**Information given**
■ ■ ■

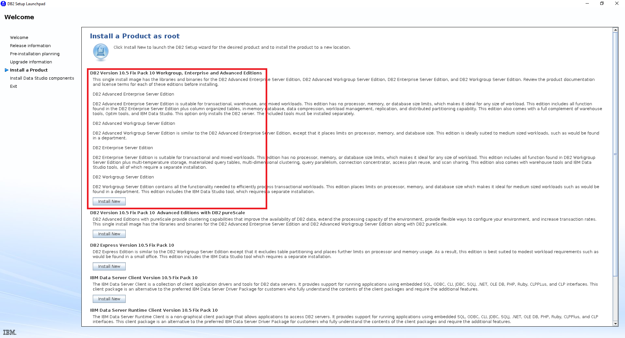
Task: Choose Exit from the sidebar
Action: pyautogui.click(x=13, y=86)
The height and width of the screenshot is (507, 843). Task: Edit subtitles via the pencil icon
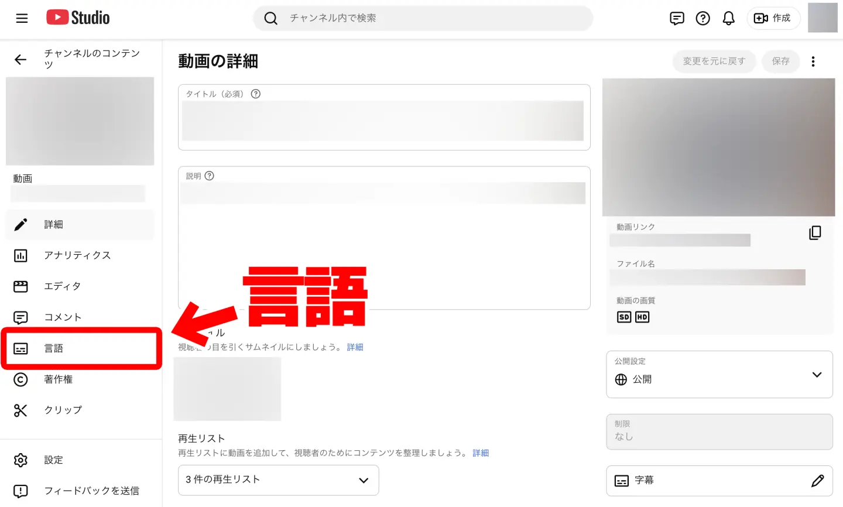[x=818, y=481]
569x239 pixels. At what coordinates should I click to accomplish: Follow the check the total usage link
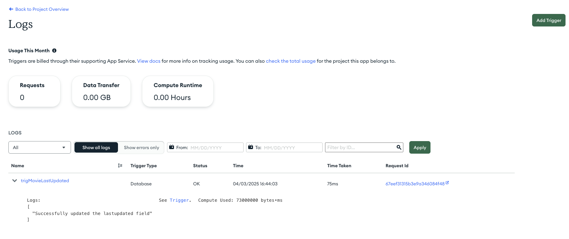point(291,61)
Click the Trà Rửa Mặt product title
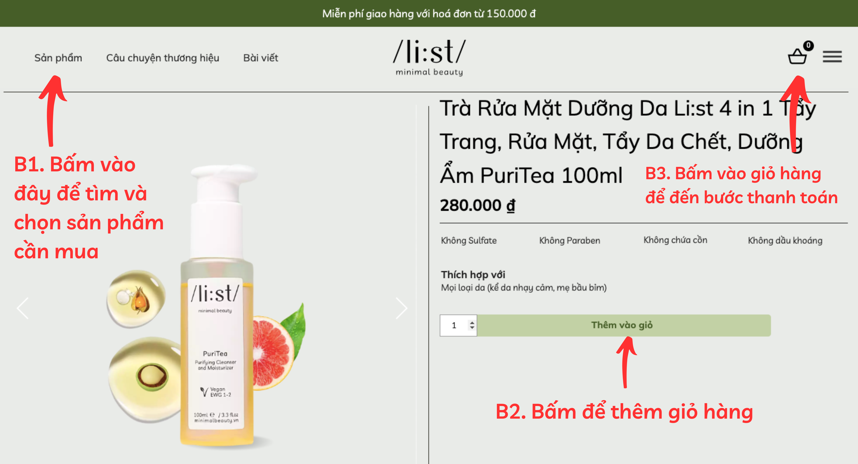 (x=626, y=141)
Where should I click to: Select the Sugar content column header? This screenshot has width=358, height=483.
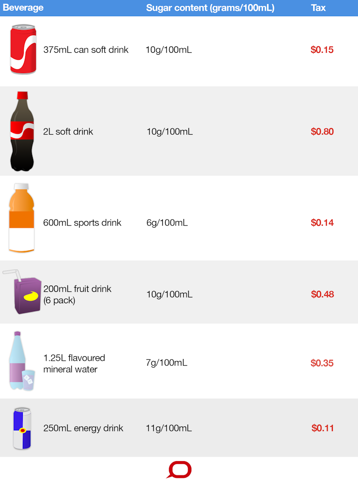[x=210, y=8]
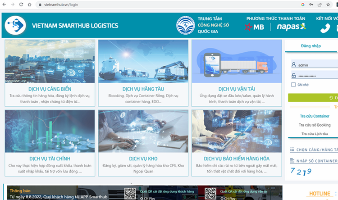Click the MB bank payment logo

tap(255, 27)
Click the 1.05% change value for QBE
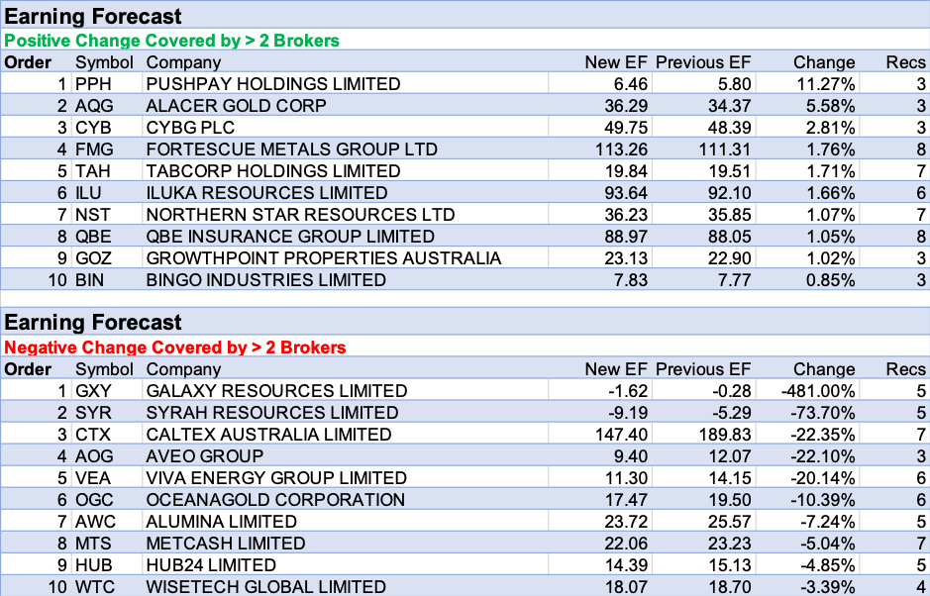Image resolution: width=930 pixels, height=596 pixels. (x=830, y=237)
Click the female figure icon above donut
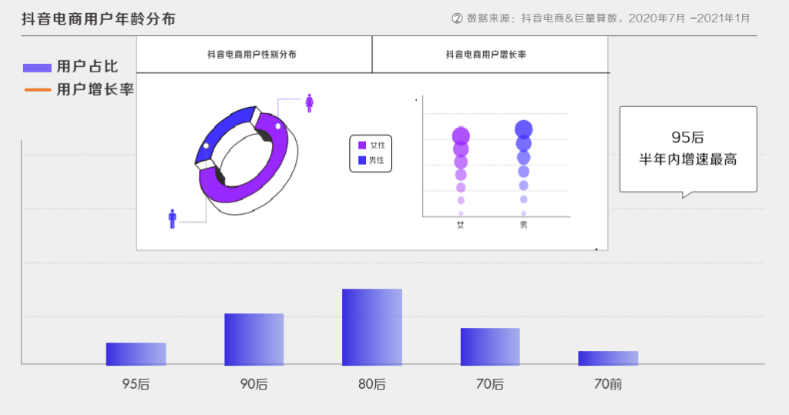Screen dimensions: 789x415 point(310,103)
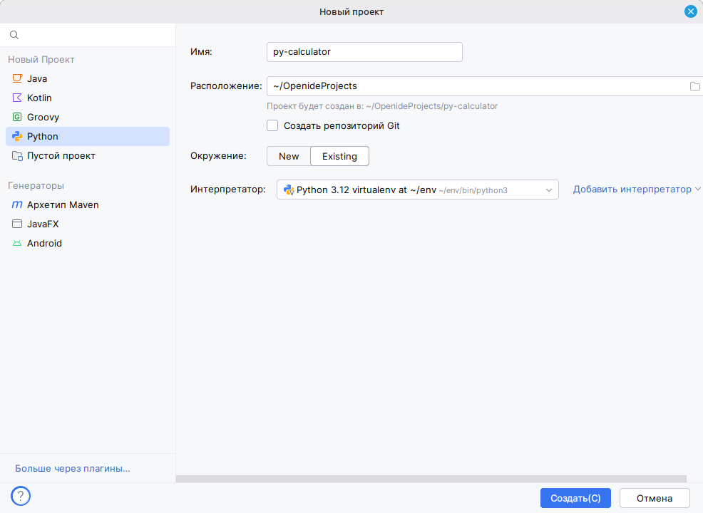The height and width of the screenshot is (513, 703).
Task: Enable the Git repository creation checkbox
Action: tap(272, 125)
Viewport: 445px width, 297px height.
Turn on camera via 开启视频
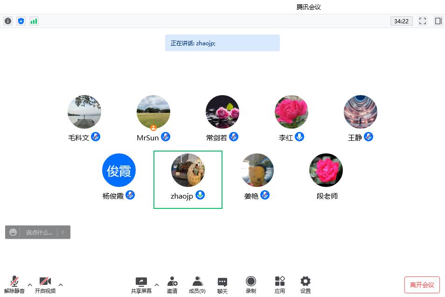pyautogui.click(x=45, y=284)
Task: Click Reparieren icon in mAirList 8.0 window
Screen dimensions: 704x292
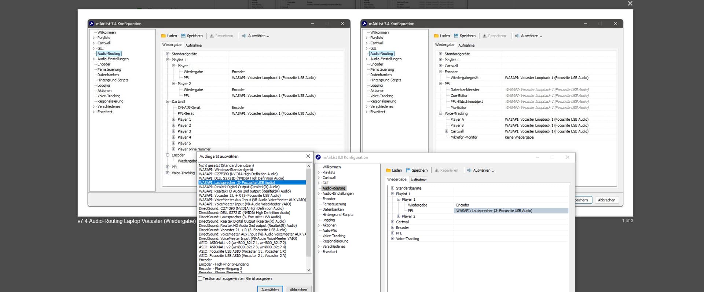Action: pyautogui.click(x=437, y=171)
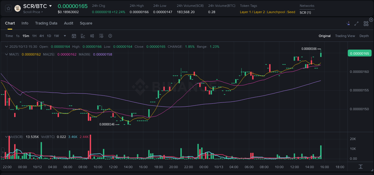The height and width of the screenshot is (175, 374).
Task: Open the Launchpool token tag
Action: tap(276, 12)

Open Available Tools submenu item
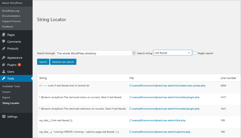11,86
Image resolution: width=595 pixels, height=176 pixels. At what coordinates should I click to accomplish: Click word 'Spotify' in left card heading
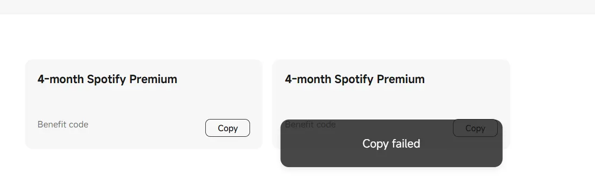107,79
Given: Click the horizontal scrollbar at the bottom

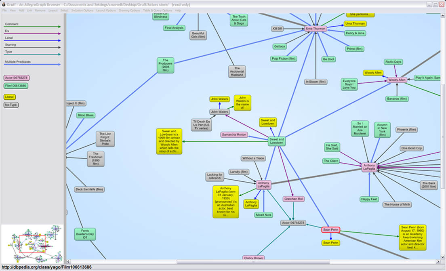Looking at the screenshot, I should coord(253,262).
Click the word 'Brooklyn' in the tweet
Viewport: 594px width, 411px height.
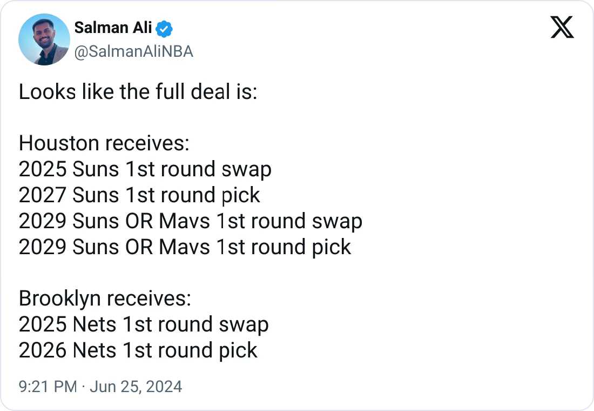point(59,299)
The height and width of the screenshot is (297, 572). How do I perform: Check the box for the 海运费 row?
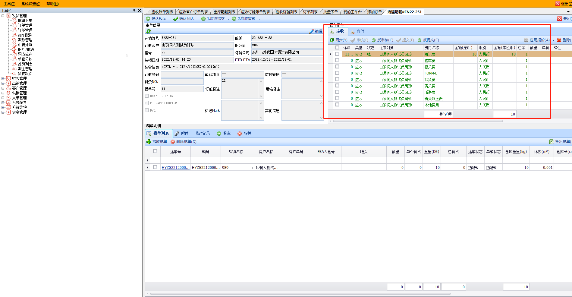tap(337, 54)
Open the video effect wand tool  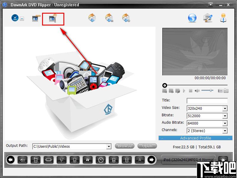53,19
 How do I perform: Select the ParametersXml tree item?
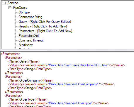[x=29, y=36]
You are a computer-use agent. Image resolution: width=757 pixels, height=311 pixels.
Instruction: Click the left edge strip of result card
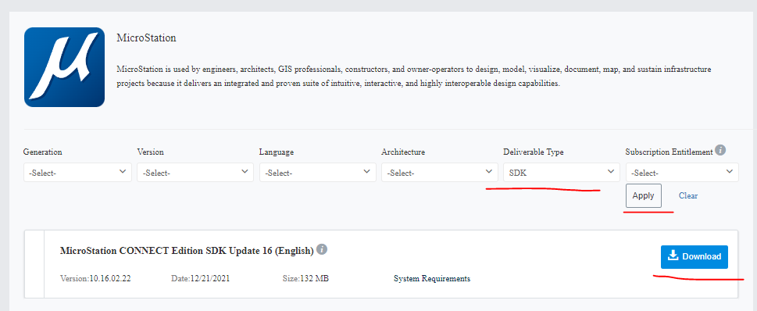[x=34, y=264]
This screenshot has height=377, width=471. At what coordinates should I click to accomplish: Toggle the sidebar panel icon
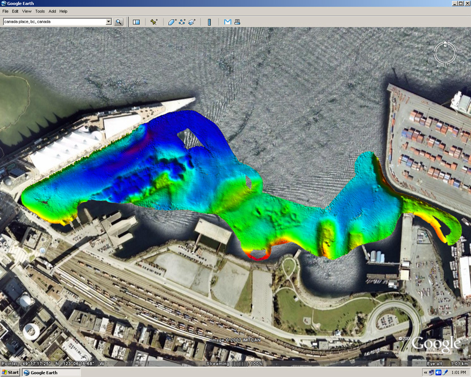tap(136, 22)
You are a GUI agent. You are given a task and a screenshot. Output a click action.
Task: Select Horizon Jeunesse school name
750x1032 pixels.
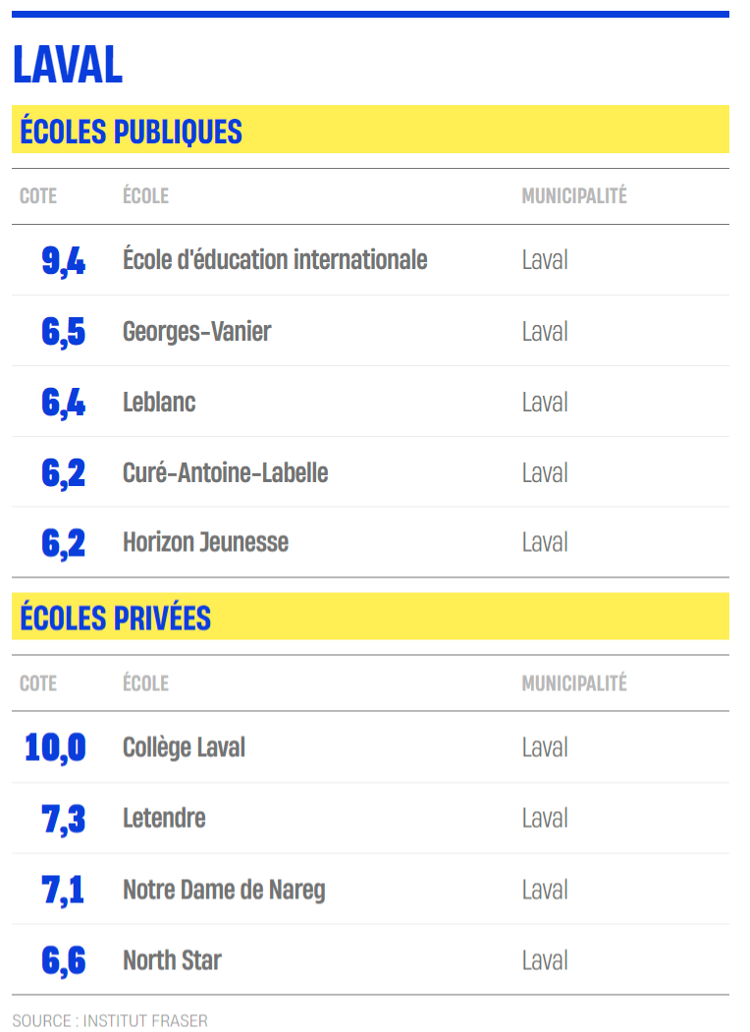click(206, 542)
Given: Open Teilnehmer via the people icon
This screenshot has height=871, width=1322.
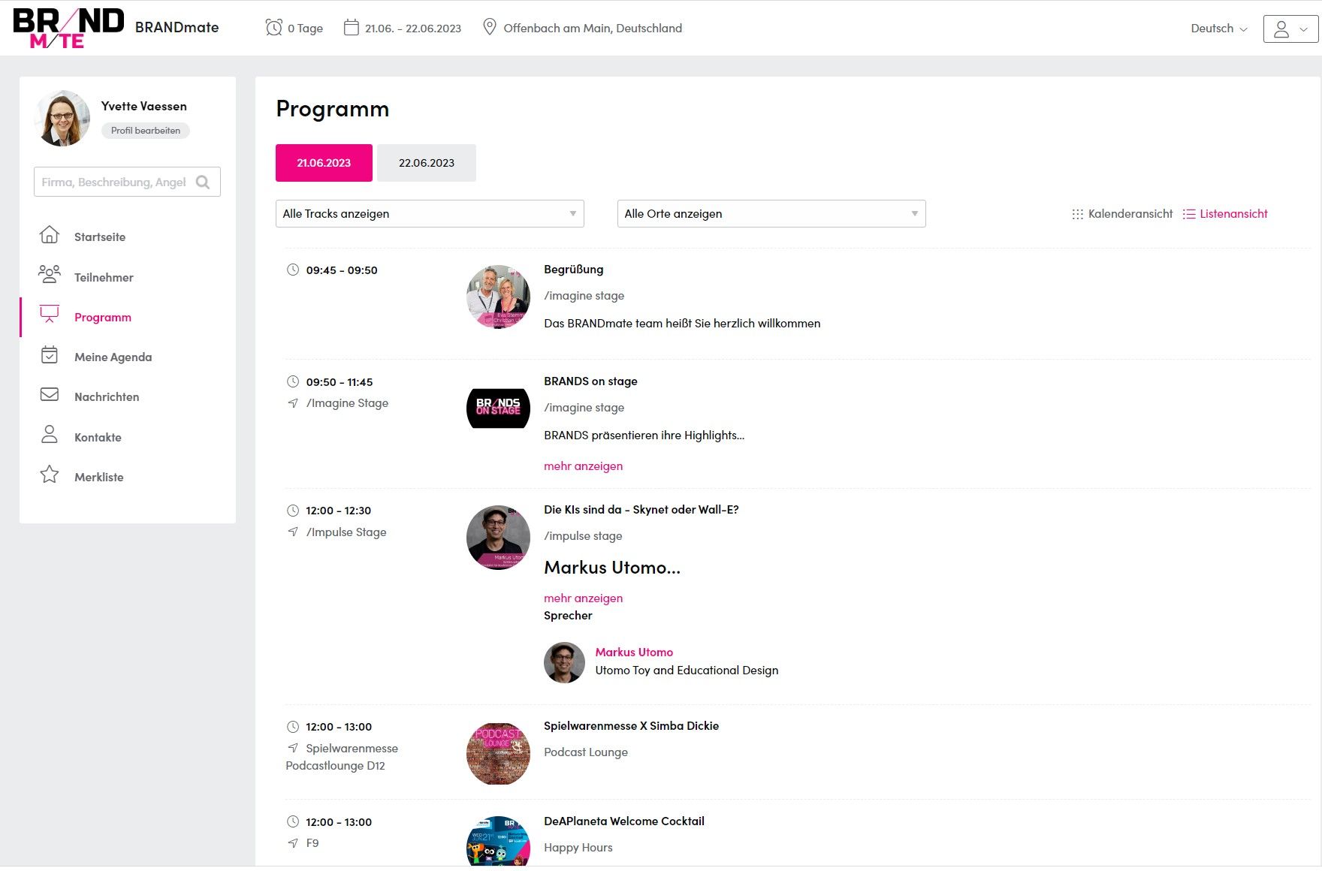Looking at the screenshot, I should [x=50, y=276].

■ ■ ■

Working from the entries above, filter out every line that lacks "agent" and copy what remains.

You are a computer-use agent. Image resolution: width=757 pixels, height=311 pixels.
You are a GUI agent. You are given a task and a screenshot. Output a click action.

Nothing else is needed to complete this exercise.